Artikel 9 Algemene procedureregels

9.1 Procedure wijziging

Bij het wijzigen van het plan ingevolge de in deze regels opgenomen wijzigingsbevoegdheden ex artikel 3.6 van de Wet ruimtelijke ordening, worden de procedureregels van artikel 3.9a van de Wet ruimtelijke ordening in acht genomen en indien van toepassing wordt daaraan voorafgaand de inspraakprocedure als bedoeld in de gemeentelijke Inspraakverordening gevolgd.

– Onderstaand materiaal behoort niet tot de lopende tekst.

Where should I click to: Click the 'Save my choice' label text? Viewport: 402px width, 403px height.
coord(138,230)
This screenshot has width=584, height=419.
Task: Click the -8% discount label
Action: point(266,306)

Hoofdstuk 4 Overgangs- en slotregels

Artikel 10 Overgangsrecht

10.1 Overgangsrecht bouwwerken
  • 1. Een bouwwerk dat op het tijdstip van inwerkingtreding van het bestemmingsplan aanwezig of in uitvoering is, dan wel gebouwd kan worden krachtens een omgevingsvergunning voor het bouwen, en afwijkt van het plan, mag, mits deze afwijking naar aard en omvang niet wordt vergroot,
    • a. gedeeltelijk worden vernieuwd of veranderd;
    • b. na het teniet gaan ten gevolge van een calamiteit geheel worden vernieuwd of veranderd, mits de aanvraag van de omgevingsvergunning voor het bouwen wordt gedaan binnen twee jaar na de dag waarop het bouwwerk is teniet gegaan.
  • 2. Burgemeester en wethouders kunnen in afwijking van het eerste lid een omgevingsvergunning verlenen voor het vergroten van de inhoud van een bouwwerk als bedoeld in het eerste lid met maximaal 10%.
  • 3. Het eerste lid is niet van toepassing op bouwwerken die weliswaar bestaan op het tijdstip van inwerkingtreding van het plan, maar zijn gebouwd zonder vergunning en in strijd met het daarvoor geldende plan, daaronder begrepen de overgangsbepaling van dat plan.
10.2 Overgangsrecht gebruik
  • 1. Het gebruik van grond en bouwwerken dat bestond op het tijdstip van inwerkingtreding van het bestemmingsplan en hiermee in strijd is, mag worden voortgezet.
  • 2. Het is verboden het met het bestemmingsplan strijdige gebruik, bedoeld in het eerste lid, te veranderen of te laten veranderen in een ander met dat plan strijdig gebruik, tenzij door deze verandering de afwijking naar aard en omvang wordt verkleind.
  • 3. Indien het gebruik, bedoeld in het eerste lid, na het tijdstip van inwerkingtreding van het plan voor een periode langer dan een jaar wordt onderbroken, is het verboden dit gebruik daarna te hervatten of te laten hervatten.
  • 4. Het eerste lid is niet van toepassing op het gebruik dat reeds in strijd was met het voorheen geldende bestemmingsplan, daaronder begrepen de overgangsbepalingen van dat plan.

Artikel 11 Slotregel

Deze regels worden aangehaald als:

Regels van het bestemmingsplan 'Reconstructie N278 Aan de Fremme - De Hut'.